Living as a German in an increasingly English-speaking world

2016-10-10: Why voting for a third-party candidate in the US presidential election is pointless

Quite a few US Americans are contemplating voting for a third-party candidate like Gary Johnson in this election. That is not a good idea at all.

The thing is, the US electoral system is heavily stacked against any candidate not fielded by the duopoly that has dominated US politics for so many decades. And since Democrats and Republicans collectively make the rules, that is not going to change anytime soon. It is very difficult to even get on the ballot in all states. And then, as nearly all the states (except Maine and Nebraska) implement a “winner takes all” system, the chances to get any electoral votes in those states are slim. At least voting for a third-party candidate is almost certain to not do any damage beyond the damage done by not voting at all; all votes that are not for the winning candidate in the state are discarded.

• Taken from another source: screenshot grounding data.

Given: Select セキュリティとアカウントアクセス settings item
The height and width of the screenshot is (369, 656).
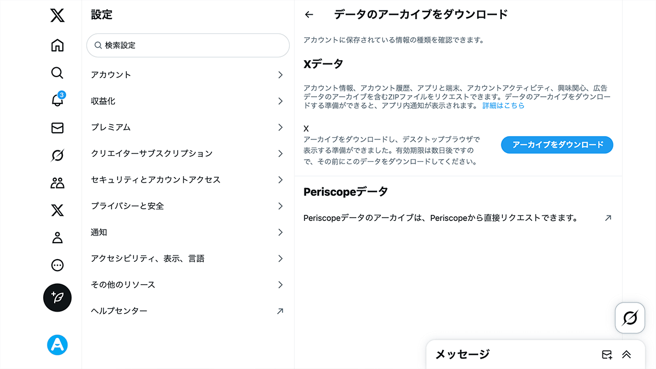Looking at the screenshot, I should (x=188, y=180).
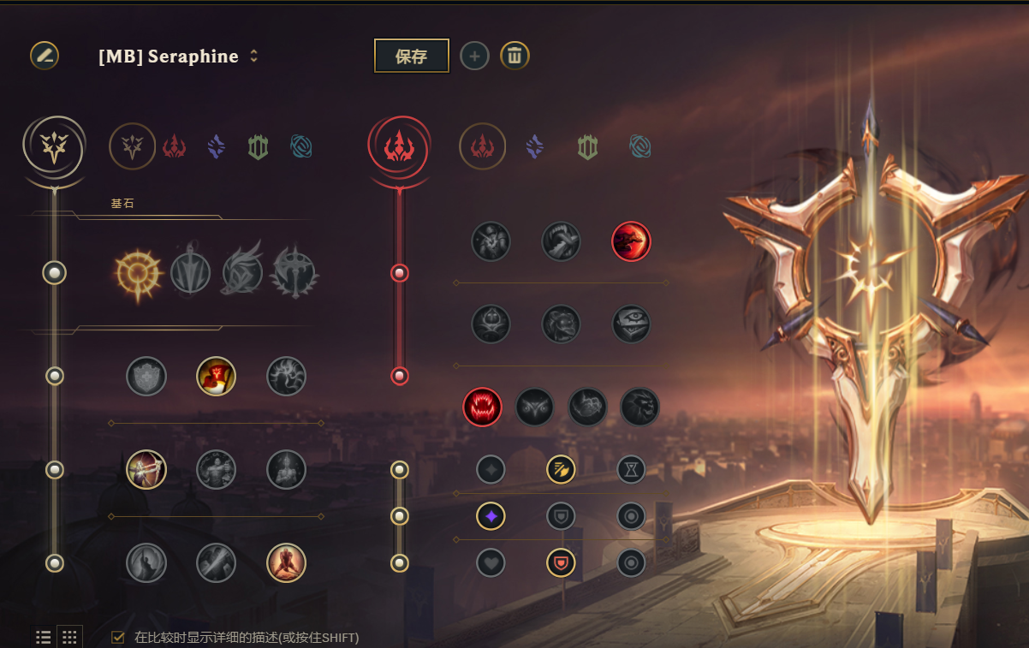Choose the red fanged mouth rune
The height and width of the screenshot is (648, 1029).
point(483,407)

But it could get worse. Imagine what would happen if any third-party candidate did manage to garner any votes in the electoral college, be it by unexpectedly winning one of the winner-takes-all states, or by winning at least one voting district in Maine or Nebraska (so far, neither of those have ever split their electoral votes but it is indeed possible).

If that happened, and it lead to neither of the duopoly candidates getting the 270 votes needed to win, all hell would break loose, courtesy of the Twelfth Amendment to the US Constitution. The House would then vote on the new President, but all the House members from any one state would collectively only have one vote, regardless of the size of the state. So Wyoming’s just over half a million voters would carry the same weight as California’s almost 40 million voters. And of course all votes cast in the presidential election would be completely cast aside at this point. That includes your vote.

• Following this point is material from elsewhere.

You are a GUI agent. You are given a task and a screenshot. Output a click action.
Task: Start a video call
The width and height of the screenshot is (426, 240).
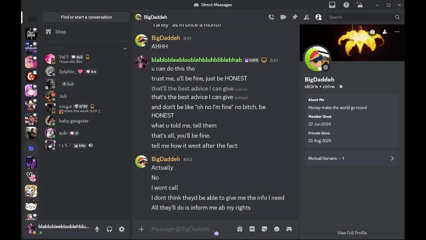(283, 17)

So that is the one outcome you do not want – the President being elected by a thoroughly non-democratic process, which is the House voting one vote per state. Seriously, you have to choose between Hillary Clinton and Donald Trump. If you don’t, someone else will. There is no alternative this time around; and there probably will not be an alternative to the duopoly anytime soon. If that frustrates you, fine; just be advised that by voting for a third-party candidate at this stage in the game is not going to help. You have to fix he system first. And that is a job for the legislature.

2 replies to “Why voting for a third-party candidate in the US presidential election is pointless”

  1. By Tom Adkins on 2016-10-10:

    Understandable argument, however, in America, our federal system means we vote as citizens of our STATE, not as citizens of the United States. Therefore, in at least 43 states (and DC), there is little doubt about the outcome. In my state, Trump will win. If Hillary wins here, there will be a revolt because that means voter fraud on an epic scale…. so in my case, I have the luxury of voting my conscience, Gary Johnson.
    I will not vote for either of those ASS HATS.

  2. By Tom Adkins on 2016-10-10:

    And as an aside, I would actually prefer the House of Representatives to have a shot at this, though I doubt it would happen. I only wish the Founding Fathers had left it open to their selecting anyone, not just the top three.